We were very close, throughout my childhood, and it is thanks to her that I became a dancer and choreographer in my turn. We used to watch old musicals from the 20s and 30s together and she would point herself out to me on the screen; we often had to freeze frame the video before we could catch a glimpse of her face. The whole family used to tease her about her 15 minutes of fame!

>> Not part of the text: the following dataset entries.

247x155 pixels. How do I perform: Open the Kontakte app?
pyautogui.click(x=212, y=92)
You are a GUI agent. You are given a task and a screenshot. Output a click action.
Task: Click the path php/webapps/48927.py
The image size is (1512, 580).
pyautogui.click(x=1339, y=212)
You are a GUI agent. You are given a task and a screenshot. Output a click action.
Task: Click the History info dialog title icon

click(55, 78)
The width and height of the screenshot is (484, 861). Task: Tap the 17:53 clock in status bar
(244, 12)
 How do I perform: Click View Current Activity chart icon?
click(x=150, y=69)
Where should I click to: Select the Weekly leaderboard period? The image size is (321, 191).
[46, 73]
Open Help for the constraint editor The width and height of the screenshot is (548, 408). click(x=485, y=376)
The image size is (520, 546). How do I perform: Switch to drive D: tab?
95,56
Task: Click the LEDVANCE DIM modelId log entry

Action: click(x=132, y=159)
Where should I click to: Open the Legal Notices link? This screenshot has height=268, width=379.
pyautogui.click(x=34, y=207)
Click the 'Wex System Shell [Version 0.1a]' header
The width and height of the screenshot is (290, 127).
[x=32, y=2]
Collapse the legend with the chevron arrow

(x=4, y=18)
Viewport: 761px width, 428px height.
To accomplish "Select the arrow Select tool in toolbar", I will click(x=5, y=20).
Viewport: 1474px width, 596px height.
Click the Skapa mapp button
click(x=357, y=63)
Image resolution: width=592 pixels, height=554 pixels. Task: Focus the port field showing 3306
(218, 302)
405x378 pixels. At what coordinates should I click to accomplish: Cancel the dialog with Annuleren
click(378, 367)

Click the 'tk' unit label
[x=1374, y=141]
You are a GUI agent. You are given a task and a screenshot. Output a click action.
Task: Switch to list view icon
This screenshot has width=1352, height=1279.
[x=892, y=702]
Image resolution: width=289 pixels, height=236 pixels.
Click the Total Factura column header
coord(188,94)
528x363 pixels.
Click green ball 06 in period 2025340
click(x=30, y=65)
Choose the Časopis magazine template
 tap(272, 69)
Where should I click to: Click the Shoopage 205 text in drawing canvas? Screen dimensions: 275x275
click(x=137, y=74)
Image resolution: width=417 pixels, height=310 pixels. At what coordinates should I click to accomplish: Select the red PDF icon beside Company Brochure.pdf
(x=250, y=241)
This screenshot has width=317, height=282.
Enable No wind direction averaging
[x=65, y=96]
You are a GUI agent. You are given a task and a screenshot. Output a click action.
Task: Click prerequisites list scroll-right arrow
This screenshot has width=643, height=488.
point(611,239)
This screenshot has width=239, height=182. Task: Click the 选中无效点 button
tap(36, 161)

My grandmother kept her English accent throughout her life, even though she travelled widely with my grandfather. She passed on in 1975 at 75 years of age. How sad that she never had the opportunity to be reconciled with her family before her death; she was a proud woman, I’m afraid, and always insisted that her family would have to make the first move to contact her. But she used to talk to me about her English childhood, and spoke with great fondness of her brothers and sisters, and her hometown of Liverpool. I hope to be able to visit during the Liverpool 08 celebrations. It will be incredible to watch my grandparents’ silent movie being screened at last in the city where it was filmed, after being lost for nearly a century. Rather like my Liverpool family!
Forgive me for being sentimental, but I am deeply moved to have found you, and to think that at long last the family disagreements can be put behind us once and for all.
You must come visit me in California with your husband and daughter. Whenever my work commitments do not keep me on the road, I live in a very beautiful little town called Bodega Bay on the Pacific coast, an hour and a half’s drive from San Francisco. I keep all my grandmother’s photographs and memorabilia here – some of them have been included for display in the Movieplex exhibition coming to Liverpool in August. I hope to be able to show the whole collection to you some day.
Meanwhile, please tell me more about your own family and your life in Liverpool. I’m so excited to hear that your own grandmother, and my first cousin, is still alive. How wonderful it would be to meet her. Please send her, and all the rest of your family, my very best wishes.
All the very best,
Your cousin
Vimlamati
How about that? My scandalous aunt was a Hollywood chorus girl!!! And what a lovely lovely letter. I hope Vimlamati does come over to Liverpool in August; I’m going to email straight back and invite her to stay with us!